Em segundo lugar, a mudança legislativa abriria espaço para menor transparência: sob o regime empresarial, o BCB poderia reter parte de seus resultados, misturando lucros contábeis e recursos fiscais — uma zona cinzenta perigosa para sua governança, que fragiliza o controle democrático sobre o que é, em última instância, a moeda pública. Em países que seguem boas práticas, bancos centrais são autoridades monetárias, de natureza pública, não empresas estatais.

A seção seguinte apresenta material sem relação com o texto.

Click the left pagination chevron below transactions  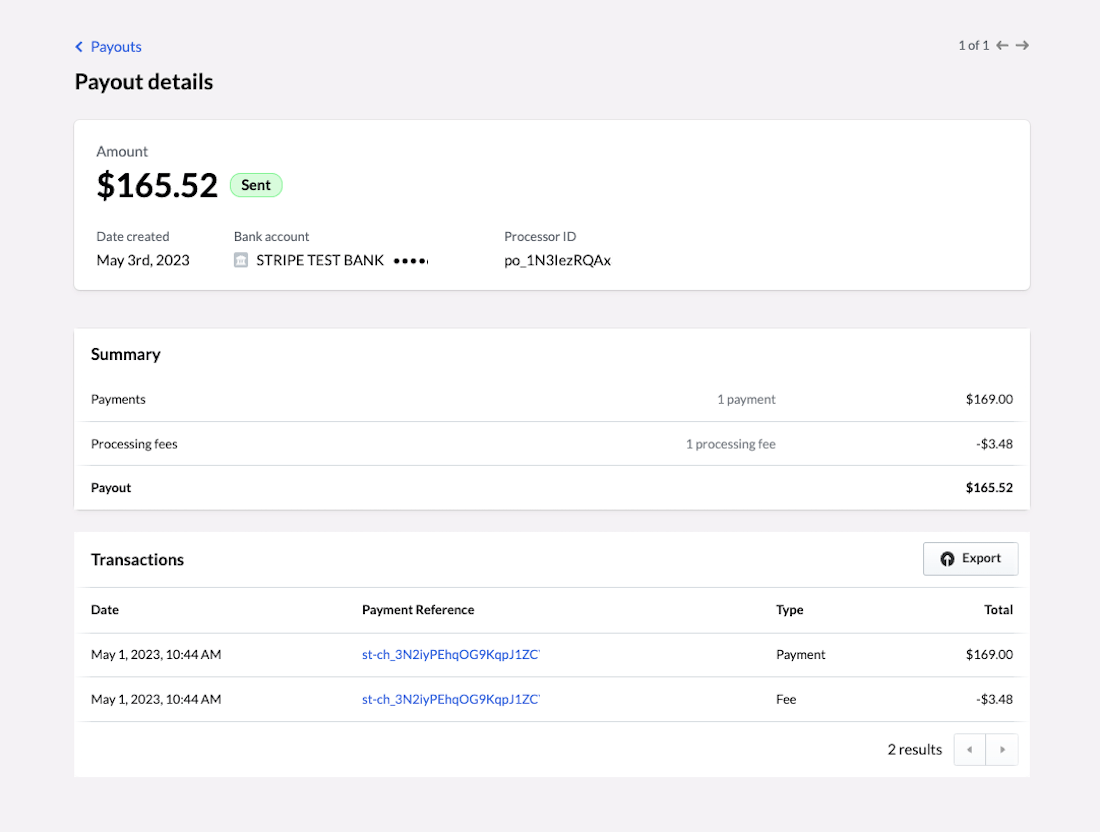coord(968,748)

Emitir moeda é um dos principais atributos da soberania estatal. É o poder de criar poder de compra ex nihilo — uma função que pertence ao Estado e é apenas exercida por delegação constitucional ao BCB. Ainda que bancos centrais possuam personalidade jurídica própria, esta existe apenas para assegurar autonomia operacional, não patrimonial.

Converter a senhoriagem em fonte autônoma de financiamento seria como permitir que o Exército vendesse parte de sua monopolização da força para custear o quartel. Assim como a defesa nacional, a emissão monetária é uma função de soberania, e sua exploração financeira corroeria o princípio de que o poder público deve servir à sociedade — não a si mesmo.

A transformação do BCB em empresa deturpa esse modelo e mina o princípio de neutralidade fiscal que sustenta a credibilidade de autoridades monetárias. Adotar um regime jurídico privado obscurece a fronteira entre poder público e atividade econômica, entre soberania monetária e gestão patrimonial. A moeda, assim como o monopólio legítimo da força, é um instrumento de Estado — e não tem dono.